> **Berdasarkan informasi**:
A) Menurut kutipan tentang epistemologi, apa obyek formal epistemologi?
B) Lanjutkan kutipan tentang epistemologi mulai dari kalimat terakhirnya.

> **Kutipan halaman**:
2. Hubungan epistemologi dengan Filsafat. Pengertian umum filsafat adalah pengenalan
terhadap eksistensi (ontologi), realitas eksternal, dan hakikat keberadaan. Sementara
filsafat dalam pengertian khusus (metafisika) adalah membahas kaidah-kaidah umum
tentang eksistensi[9]. Dalam dua pengertian tersebut, telah diasumsikan mengenai
kemampuan, kodrat, dan validitas akal dalam memahami hakikat dan realitas eksternal.
Jadi, epistemologi dan ilmu logika merupakan mukadimah bagi filsafat.
3. Hubungan epistemologi dengan Teologi dan ilmu tafsir. Ilmu kalam (teologi) ialah suatu
ilmu yang menjabarkan proposisi-proposisi teks suci agama dan penyusunan argumentasi
demi mempertahankan peran dan posisi agama. Ilmu tafsir adalah suatu ilmu yang
berhubungan dengan metode penafsiran kitab suci. Jadi, epistemologi berperan sentral
sebagai alat penting bagi kedua ilmu tersebut, khususnya pembahasan yang terkait
dengan kontradiksi ilmu dan agama, atau akal dan agama, atau pengkajian seputar
pluralisme dan hermeneutik, karena akar pembahasan ini terkait langsung dengan
pembahasan epistemologi.
Obyek Epistomologi
Obyek material epistomologi adalah pengetahuan, sedangkan obyek formalnya adalah hakikat
pengetahuan. Setiap perangkat aturan untuk menguji berbagai tuntutan yang dapat menjadikan
kita memilliki pengetahuan harus benar-benar mapan, karena definisi tentang ”kepercayaan”,
”kebenaran” merupakan masalah yang tetap dan terus ada, sehingga teori pengetahuan
merupakan suatu bidang utama dalam penyelidikan filsafat. Definisi ilmu pengetahuan, beberapa
pengertian/definisi mengenai ilmu pengetahuan:
1. Webster’s New Word Dictionary, yang artinya: ”Ilmu pengetahuan: semua yang telah
diamati atau dimengerti oleh jiwa (pikiran) belajar, dan sesuatu yang telah jelas”.

> **Data yang tersedia**:
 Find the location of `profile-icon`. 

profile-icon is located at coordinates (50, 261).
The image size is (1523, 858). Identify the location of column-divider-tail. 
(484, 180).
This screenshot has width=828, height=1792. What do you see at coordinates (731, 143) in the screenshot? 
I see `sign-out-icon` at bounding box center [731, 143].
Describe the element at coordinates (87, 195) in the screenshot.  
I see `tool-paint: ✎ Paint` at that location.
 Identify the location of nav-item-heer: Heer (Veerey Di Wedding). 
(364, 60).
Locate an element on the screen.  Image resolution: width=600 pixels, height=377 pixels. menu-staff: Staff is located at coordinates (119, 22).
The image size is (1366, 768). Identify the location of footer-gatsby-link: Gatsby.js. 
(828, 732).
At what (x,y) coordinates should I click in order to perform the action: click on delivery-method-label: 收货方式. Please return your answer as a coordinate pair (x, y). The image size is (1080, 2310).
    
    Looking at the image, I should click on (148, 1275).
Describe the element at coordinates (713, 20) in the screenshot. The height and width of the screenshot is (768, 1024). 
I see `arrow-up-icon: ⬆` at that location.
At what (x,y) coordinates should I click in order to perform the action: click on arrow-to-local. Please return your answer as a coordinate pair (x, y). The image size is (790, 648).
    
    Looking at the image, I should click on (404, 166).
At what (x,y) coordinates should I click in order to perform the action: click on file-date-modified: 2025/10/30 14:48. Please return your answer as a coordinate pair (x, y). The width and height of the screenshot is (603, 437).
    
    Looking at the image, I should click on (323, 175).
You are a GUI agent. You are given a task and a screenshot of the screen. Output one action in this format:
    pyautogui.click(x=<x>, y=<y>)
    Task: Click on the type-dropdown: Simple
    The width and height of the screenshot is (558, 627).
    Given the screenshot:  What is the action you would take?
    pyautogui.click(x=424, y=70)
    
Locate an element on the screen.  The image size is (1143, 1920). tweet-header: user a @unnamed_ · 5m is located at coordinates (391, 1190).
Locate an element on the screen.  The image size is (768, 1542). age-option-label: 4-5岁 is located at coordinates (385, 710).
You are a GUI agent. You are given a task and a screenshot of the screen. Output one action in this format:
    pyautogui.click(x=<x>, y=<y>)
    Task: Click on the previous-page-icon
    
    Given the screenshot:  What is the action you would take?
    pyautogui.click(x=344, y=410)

> **Jawaban per nomor**:
A) Hakikat pengetahuan.

B)
2. Runes dalam ”Dictionary of Philosophy”: “Ilmu pengetahuan berhubungan dengan
“tahu” (yang diketahui), kebenaran yang dimengerti. Lawandari pendapat, tetapi di
bawah tarafnya jika dibandingkan dengan kebenaran”.
3. ”American Peoples Encyclopedia”: ”Ilmu pengetahuan, suatu kesadaran penuh dan
terbuktikan dari suatu kebenaran mengenai sesuatu: bersifat praktis, suatu kesadaran yang
teratur, tersusun tentang apa pun yang secara definitif dapat diterima sebagai realita”.
Ilmu pengetahuan meliputi, baik yang ada dalam perbendaharaan kebudayaan manusia maupun
dalam pribadi-pribadi cendekiawan. Ilmu akan selalu mengalami proses perkembangan sejalan
dengan perkembangan kepribadian manusia cendekiawan itu melalui segala usaha penelitian dan
pengembangan yang mereka laksanakan. Antara ilmu pengetahuan dan kepribadian ada aksi
positif saling membina. Semakin banyak tantangan sosial, alamiah, hidup dan sebagainya,
semakin berkembang pula ilmu pengetahuan, sebab pada hakikatnya pengetahuan adalah usaha
manusia untuk meningkatkan kesejahteraan hidup lahir dan batin. Ilmu yang telah dimiliki
seseorang akan mendorong pribadi untuk lebih dinamis, energik dalam menjelajahi ”lautan ilmu
yang tak terbatas”, semakin berilmu pribadi seseorang semakin haus, semakin tahu manusia,
semakin manusia tersebut merasa bodoh. Dengan demikian menunjukkan ilmu memiliki watak
dinamis, progresif, menjadi asas pembina kepribadian. Dengan demikian, dapat dikatakan bahwa
epistemologis merupakan kunci pengembangan ilmu. Ilmu yang berkembang di dalam
masyarakat dapat menjadi faktor luar yang membantu perkembangan potensi pribadi manusia.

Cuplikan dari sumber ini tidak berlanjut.